* **SUPPLIED RECORDS**:
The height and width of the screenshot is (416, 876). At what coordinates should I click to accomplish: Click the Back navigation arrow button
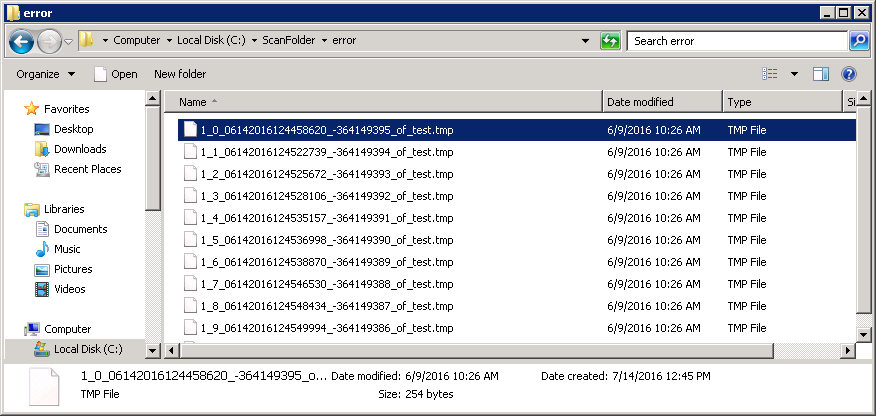tap(22, 41)
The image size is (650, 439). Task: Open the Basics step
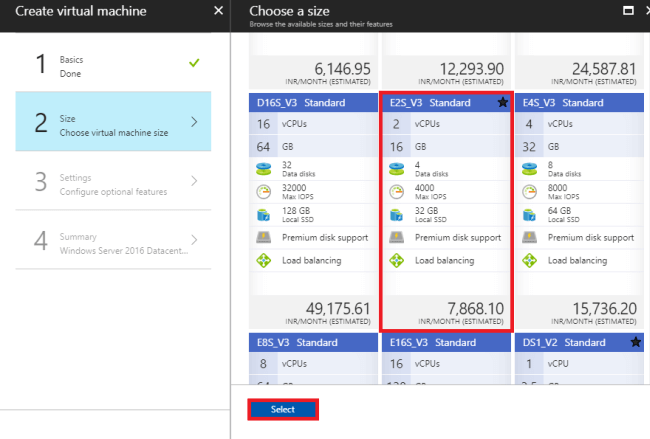(x=113, y=65)
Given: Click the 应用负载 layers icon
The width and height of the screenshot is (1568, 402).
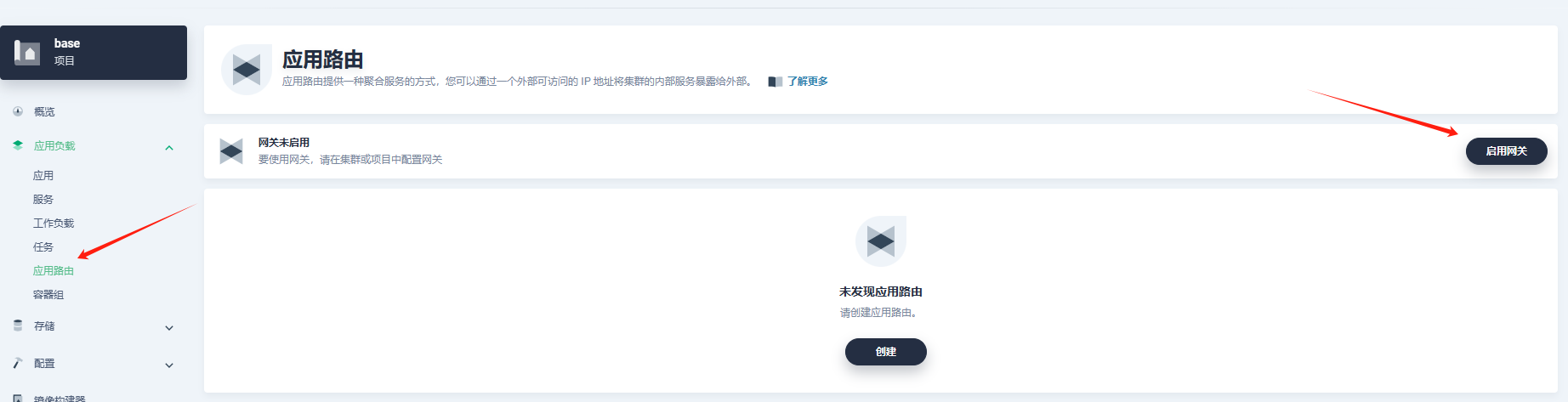Looking at the screenshot, I should click(18, 145).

* **DESCRIPTION OF THE TASK**: Reproduce exactly, and only, the lines from the one containing "The width and" through the last line of the records above, both included, leaving out any pictures.

* **RESPONSE TO THE EXERCISE**:
The width and height of the screenshot is (1568, 402).
Looking at the screenshot, I should click(18, 145).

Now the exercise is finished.